Professor Long Lingo’s research has been published in top-tier journals including Administrative Science Quarterly (ASQ), Journal of Management Studies, Organization Studies, Harvard Business Review, Poetics, Work and Occupations, and the Chronicle of Higher Education and featured in the New York Times, The Guardian (UK), Forbes, Fortune, and BBC Global news.

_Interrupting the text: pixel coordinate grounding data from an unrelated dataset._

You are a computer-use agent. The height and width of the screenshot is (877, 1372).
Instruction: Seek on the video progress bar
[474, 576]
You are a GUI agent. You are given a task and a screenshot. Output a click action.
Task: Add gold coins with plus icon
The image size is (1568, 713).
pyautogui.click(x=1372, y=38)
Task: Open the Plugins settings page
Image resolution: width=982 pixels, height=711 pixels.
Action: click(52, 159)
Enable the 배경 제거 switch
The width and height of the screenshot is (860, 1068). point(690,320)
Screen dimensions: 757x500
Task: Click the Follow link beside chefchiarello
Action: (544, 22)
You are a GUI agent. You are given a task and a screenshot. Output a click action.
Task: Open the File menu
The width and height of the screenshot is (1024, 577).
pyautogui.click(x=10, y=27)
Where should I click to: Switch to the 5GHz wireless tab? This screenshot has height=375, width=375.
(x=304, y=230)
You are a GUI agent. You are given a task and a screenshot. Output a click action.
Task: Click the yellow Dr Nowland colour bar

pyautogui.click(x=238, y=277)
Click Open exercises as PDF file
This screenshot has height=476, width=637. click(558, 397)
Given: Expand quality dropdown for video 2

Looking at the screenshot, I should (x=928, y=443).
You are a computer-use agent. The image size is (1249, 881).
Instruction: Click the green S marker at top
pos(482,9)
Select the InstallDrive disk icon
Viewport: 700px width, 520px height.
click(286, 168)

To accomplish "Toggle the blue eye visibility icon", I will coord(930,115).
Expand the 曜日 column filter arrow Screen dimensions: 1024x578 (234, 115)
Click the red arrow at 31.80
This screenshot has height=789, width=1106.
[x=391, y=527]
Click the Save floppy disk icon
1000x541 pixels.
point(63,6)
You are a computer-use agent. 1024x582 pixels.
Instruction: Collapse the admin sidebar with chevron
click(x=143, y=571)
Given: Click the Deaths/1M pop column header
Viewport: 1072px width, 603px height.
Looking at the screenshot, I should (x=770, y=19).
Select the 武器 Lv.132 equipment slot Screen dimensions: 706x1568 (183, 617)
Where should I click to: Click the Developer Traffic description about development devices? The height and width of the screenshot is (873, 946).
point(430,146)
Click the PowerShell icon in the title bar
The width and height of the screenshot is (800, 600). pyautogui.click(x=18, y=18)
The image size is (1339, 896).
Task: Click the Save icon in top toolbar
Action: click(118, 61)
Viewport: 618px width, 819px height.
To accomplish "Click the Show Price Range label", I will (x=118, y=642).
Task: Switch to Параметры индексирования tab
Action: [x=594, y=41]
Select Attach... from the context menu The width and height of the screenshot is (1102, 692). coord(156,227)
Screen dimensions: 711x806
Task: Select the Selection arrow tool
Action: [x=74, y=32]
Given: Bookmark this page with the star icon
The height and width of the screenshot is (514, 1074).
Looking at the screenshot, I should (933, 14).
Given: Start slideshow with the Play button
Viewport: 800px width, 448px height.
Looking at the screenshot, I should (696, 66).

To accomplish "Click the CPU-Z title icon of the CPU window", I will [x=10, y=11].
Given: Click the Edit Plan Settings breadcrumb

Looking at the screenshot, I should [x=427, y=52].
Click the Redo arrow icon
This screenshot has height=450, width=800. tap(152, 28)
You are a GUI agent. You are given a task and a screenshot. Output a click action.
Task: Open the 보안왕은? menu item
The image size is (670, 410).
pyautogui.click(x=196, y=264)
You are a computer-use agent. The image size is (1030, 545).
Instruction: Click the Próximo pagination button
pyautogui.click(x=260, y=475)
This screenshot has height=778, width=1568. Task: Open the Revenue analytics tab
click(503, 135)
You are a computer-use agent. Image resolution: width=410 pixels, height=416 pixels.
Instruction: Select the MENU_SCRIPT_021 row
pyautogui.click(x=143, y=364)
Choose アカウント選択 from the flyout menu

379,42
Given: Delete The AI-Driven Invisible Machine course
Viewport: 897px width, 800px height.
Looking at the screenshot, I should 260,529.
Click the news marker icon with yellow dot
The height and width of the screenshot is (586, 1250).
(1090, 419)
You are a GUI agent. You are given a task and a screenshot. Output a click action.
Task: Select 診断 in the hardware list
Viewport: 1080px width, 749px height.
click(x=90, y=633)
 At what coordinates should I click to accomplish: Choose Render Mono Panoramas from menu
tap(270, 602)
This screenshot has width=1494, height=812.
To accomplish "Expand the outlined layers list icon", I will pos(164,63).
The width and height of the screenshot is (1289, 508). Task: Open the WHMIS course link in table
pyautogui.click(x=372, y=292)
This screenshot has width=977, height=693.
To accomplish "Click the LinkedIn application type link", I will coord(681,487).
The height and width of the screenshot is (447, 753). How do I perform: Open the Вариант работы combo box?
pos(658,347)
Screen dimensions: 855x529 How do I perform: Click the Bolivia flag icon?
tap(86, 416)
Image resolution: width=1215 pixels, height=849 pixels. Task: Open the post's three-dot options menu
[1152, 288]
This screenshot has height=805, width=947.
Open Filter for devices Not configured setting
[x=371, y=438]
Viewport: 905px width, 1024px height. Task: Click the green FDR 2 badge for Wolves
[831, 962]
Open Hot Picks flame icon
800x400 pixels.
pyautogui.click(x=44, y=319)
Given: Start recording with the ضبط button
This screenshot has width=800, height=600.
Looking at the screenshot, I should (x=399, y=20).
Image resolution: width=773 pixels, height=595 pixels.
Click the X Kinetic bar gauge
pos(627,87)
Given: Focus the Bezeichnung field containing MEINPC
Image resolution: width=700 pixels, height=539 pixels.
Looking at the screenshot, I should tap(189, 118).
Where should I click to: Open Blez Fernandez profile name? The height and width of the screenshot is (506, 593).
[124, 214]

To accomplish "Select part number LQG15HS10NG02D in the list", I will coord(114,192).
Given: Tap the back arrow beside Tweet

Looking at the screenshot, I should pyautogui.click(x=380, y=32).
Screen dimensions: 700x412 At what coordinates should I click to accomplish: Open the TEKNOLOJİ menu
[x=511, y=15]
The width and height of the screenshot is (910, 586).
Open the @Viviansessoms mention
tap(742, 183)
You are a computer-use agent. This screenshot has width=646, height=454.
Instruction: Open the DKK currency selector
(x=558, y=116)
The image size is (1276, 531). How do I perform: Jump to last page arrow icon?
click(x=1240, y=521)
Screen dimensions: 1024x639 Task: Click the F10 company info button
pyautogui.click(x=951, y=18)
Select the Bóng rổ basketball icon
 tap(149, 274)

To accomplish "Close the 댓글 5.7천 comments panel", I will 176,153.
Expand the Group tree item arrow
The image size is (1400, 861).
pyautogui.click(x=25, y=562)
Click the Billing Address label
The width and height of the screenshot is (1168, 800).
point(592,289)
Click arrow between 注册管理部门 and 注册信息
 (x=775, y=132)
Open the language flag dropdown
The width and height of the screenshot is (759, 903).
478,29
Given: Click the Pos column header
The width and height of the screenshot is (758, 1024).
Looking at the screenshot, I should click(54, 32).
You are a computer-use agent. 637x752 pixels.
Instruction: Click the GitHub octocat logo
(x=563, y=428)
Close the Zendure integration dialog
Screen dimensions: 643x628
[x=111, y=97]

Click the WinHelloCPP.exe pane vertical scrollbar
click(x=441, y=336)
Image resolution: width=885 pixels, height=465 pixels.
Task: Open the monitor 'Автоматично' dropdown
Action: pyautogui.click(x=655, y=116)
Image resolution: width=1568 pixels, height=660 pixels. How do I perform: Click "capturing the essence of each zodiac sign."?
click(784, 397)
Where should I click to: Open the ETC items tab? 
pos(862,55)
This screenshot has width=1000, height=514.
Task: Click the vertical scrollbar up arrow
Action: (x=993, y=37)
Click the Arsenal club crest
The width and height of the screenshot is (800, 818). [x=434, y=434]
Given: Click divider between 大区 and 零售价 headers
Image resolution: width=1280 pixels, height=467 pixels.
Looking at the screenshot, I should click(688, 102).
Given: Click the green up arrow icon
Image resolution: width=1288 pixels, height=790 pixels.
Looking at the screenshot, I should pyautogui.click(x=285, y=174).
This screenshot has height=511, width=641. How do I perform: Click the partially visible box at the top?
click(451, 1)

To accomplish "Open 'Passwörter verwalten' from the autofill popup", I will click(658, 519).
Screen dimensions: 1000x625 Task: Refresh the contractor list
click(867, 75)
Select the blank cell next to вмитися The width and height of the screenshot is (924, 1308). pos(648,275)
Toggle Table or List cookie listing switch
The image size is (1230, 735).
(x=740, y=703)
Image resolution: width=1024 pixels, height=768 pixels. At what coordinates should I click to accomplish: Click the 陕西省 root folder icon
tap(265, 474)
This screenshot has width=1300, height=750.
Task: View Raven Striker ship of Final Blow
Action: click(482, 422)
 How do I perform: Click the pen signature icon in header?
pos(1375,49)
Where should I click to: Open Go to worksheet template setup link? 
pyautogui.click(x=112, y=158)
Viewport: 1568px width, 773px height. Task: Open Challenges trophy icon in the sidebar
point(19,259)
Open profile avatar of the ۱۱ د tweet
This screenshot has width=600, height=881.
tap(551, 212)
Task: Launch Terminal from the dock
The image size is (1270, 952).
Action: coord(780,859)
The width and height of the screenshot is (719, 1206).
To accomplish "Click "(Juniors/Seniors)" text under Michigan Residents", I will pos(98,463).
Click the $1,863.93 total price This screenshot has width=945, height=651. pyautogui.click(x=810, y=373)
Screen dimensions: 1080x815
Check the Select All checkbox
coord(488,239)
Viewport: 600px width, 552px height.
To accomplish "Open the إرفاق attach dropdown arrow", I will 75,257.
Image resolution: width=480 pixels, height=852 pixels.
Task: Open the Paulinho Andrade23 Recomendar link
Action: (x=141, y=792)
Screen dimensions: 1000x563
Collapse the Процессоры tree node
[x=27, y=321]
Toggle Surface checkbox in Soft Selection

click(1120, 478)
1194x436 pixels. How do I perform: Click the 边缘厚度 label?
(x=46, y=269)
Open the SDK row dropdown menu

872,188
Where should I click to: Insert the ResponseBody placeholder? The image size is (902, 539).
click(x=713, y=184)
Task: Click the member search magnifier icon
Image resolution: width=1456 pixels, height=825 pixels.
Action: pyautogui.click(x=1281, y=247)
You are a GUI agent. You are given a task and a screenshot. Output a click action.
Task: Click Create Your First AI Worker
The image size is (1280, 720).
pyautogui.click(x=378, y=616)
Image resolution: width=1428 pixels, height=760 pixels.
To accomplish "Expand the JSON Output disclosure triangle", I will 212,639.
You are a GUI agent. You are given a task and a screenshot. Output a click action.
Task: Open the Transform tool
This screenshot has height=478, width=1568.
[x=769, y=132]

She was recognized in the ASQ Editor’s Choice Collections as authoring one of the top papers focused on networks and knowledge.
Professor Long Lingo was Co-PI on two National Science Foundation ADVANCE grants, including WPI’s Adaptation grant, “Advancing toward “FULL” Representation of Women in STEM at WPI” and the Partnership grant, “ImPACT: Increasing the Participation and Advancement of Women in Information Technology.” As a co-PI Professor Long Lingo explored the lived experience of faculty in navigating promotion systems and the potentially transformative role of department heads in fostering innovation among all faculty.
Professor Long Lingo's current research projects focus on: 1) how digital technology is shaping creative work and organizations, 2) the creative practice of visualizing qualitative data and theory, and 3) how leaders and individuals can cultivate, manage and sustain creative energy.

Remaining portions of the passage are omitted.